Carlos Rubio
El penetrante sol de domingo a mediodía ya atravesaba la paja y la tela de los sombreros que portaban las personas que salían de la Catedral. El calor era sofocante sobre todo porque la mayoría de los hombres usaban sacos y abrigos, más por una cuestión de vestimenta que de frío; las mujeres se envolvían en suéteres y rebozos de seda que eran igual o hasta más calurosos. Quizás existe mayor tolerancia al calor los domingos, algo sucede ese día, desde la extraña sensación al despertar hasta los rituales que algunas familias hacen para convivir después de una ajetreada semana; justo en esa brecha que los separa del lunes. Y por otro lado era un día común, tan común que hasta las aves que tapizan a diario los techos de los negocios en la periferia del jardín eran las mismas; el polvo del piso no se había movido de su lugar al menos en tres días; la bicicleta arrumbada a un lado del Palacio Municipal era la misma desde hace una semana; la gente que salía de la iglesia llevaba años yendo a tomar su comunión a ese lugar; los árboles alrededor no habían tirado ni una hoja al suelo desde hacía un día.
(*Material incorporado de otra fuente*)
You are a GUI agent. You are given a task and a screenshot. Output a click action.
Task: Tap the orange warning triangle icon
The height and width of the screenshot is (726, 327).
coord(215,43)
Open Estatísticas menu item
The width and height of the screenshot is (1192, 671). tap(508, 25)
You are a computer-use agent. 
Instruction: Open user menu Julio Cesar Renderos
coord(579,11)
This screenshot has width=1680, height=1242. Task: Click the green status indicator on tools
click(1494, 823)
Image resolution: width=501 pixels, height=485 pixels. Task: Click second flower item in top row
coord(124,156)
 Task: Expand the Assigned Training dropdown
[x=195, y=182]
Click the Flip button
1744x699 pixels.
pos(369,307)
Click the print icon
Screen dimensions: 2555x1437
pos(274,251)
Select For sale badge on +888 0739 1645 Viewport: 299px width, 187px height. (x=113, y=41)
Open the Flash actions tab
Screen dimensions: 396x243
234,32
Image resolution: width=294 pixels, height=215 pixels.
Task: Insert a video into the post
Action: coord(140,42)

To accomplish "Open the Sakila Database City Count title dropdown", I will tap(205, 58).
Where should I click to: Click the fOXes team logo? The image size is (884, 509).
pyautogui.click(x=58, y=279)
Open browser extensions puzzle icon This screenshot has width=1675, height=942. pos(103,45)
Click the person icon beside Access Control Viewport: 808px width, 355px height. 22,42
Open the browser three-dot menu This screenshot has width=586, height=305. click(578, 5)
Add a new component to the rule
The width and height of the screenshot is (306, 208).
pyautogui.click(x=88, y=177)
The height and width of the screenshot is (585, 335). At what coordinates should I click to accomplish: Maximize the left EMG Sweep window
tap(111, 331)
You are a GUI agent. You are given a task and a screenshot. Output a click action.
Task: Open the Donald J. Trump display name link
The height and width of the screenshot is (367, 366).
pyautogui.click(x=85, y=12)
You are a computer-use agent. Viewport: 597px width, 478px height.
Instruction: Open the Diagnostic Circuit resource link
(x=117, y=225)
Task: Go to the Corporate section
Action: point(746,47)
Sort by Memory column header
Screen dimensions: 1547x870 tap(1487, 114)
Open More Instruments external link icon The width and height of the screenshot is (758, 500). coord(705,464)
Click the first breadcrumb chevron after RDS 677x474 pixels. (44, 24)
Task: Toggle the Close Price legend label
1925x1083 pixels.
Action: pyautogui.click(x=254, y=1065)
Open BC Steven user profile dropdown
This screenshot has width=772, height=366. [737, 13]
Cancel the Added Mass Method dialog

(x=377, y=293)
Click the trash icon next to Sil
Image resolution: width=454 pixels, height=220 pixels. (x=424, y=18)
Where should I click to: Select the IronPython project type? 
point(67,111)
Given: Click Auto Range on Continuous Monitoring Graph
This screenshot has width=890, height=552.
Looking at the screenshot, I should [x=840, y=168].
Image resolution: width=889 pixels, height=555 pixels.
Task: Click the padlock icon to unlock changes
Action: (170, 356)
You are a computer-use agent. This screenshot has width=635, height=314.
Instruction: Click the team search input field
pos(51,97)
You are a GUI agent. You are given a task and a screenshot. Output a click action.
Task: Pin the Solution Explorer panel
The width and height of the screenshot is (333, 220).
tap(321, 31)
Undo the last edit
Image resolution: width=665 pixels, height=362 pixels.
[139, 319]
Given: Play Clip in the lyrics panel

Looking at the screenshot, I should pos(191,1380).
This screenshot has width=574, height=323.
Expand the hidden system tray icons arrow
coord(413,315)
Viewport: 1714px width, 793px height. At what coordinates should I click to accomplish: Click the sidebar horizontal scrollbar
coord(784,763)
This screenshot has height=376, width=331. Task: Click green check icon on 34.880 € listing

Todos los asistentes a la misa de 12 se aglomeraban a un costado del Jardín Hidalgo. Era difícil pasar por ahí, era complicado entender qué sucedía, pero en cuestión de minutos el señor José Luis iría cargado en la espalda de su hijo, rumbo a la casa de una curandera para rogarle que le salvara la pierna.
Eran las 13 horas con 15 minutos cuando un automóvil se introdujo a toda velocidad en las inmediaciones del Jardín Hidalgo. Esfumó la paz que se respiraba y la gente comenzó a huir despavorida esquivando el carro; unos corrieron con suerte, otros recibieron al menos un leve empujón que los aventó a unos dos metros de distancia sin causarles alguna herida. El que no tuvo tanta suerte fue el buen José Luis, un hombre de 50 años que realizaba su acostumbrado paseo dominical en bicicleta justo detrás de su hijo, que iba unos metros más adelante. José Luis era conocido y admirado por algunas personas que conocían sobre sus historias revolucionarias, y aunque no había sido hace mucho y los presidentes seguían siendo asesinados, escuchar sobre cómo ese hombre 10 años atrás ayudó a escapar a Francisco I. Madero de la cárcel era un verdadero deleite. Muchos lo tachaban de mentiroso, pero José Luis lograba contar su anécdota hasta con el más mínimo detalle y describía a Madero mejor que al verlo en fotografía. También hablaba de algunas batallas, pero eso era algo más complicado de creer, ya que pocos eran los que lograban regresar con vida, pero debe decirse, José Luis era un tipo con suerte.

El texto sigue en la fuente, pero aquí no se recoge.